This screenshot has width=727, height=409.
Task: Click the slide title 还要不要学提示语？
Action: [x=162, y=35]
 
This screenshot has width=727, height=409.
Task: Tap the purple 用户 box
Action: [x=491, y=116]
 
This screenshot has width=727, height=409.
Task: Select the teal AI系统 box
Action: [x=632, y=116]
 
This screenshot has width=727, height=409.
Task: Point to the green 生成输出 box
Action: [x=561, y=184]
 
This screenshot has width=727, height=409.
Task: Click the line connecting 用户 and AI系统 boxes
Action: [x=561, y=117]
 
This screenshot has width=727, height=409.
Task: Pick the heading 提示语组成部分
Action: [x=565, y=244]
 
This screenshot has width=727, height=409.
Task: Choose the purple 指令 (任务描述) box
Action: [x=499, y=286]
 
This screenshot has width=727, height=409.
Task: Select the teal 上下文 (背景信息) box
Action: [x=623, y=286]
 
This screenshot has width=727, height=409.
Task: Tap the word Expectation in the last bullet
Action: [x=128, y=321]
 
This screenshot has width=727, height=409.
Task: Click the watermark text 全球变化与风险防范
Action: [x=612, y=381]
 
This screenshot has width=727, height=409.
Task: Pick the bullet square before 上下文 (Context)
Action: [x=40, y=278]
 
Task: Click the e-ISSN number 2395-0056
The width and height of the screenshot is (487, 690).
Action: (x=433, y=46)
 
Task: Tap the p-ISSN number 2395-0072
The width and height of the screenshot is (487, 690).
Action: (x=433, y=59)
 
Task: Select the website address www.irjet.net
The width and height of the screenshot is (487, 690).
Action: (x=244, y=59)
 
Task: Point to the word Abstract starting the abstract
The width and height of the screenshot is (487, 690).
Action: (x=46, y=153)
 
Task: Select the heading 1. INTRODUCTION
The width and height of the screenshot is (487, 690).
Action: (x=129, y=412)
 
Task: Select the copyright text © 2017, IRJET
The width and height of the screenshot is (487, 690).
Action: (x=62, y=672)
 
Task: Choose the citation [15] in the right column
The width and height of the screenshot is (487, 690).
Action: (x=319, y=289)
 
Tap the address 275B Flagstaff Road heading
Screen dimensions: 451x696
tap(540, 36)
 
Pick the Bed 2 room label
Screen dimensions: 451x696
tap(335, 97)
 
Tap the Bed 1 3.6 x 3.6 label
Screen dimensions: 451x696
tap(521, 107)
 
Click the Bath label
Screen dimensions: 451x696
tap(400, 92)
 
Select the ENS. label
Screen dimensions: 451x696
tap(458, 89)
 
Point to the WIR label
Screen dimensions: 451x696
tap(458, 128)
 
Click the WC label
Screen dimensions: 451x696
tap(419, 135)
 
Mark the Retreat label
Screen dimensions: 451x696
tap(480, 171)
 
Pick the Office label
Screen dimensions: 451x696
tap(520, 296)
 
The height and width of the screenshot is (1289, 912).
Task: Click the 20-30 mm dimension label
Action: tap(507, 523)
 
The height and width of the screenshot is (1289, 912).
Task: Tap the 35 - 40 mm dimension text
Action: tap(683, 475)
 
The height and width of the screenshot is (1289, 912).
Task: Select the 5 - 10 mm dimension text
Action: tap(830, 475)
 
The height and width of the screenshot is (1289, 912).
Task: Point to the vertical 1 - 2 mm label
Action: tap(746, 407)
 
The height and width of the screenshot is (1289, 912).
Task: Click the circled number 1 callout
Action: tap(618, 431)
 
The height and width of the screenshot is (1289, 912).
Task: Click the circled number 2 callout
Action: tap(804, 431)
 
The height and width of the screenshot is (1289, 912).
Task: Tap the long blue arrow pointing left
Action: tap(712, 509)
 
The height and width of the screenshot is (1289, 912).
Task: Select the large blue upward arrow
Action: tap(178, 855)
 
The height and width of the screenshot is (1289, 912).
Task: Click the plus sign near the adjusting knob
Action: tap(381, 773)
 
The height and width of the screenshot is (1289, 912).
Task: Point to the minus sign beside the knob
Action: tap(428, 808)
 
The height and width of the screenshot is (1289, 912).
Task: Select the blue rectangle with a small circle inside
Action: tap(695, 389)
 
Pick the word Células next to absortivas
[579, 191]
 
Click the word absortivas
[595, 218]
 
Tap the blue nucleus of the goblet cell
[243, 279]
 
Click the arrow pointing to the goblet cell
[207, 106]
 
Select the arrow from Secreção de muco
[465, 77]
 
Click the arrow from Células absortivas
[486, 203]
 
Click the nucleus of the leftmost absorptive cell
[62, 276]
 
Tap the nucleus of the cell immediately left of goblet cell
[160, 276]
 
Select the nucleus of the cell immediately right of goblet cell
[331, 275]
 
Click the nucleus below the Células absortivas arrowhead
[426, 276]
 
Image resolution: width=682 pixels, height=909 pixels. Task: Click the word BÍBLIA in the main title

• [WHAT TO PRODUCE]
Copy out every line of the items above that contains the word "blue". Case counts.

• [COMPLETE ANSWER]
Task: Tap the long blue arrow pointing left
Task: Select the large blue upward arrow
Task: Select the blue rectangle with a small circle inside
Tap the blue nucleus of the goblet cell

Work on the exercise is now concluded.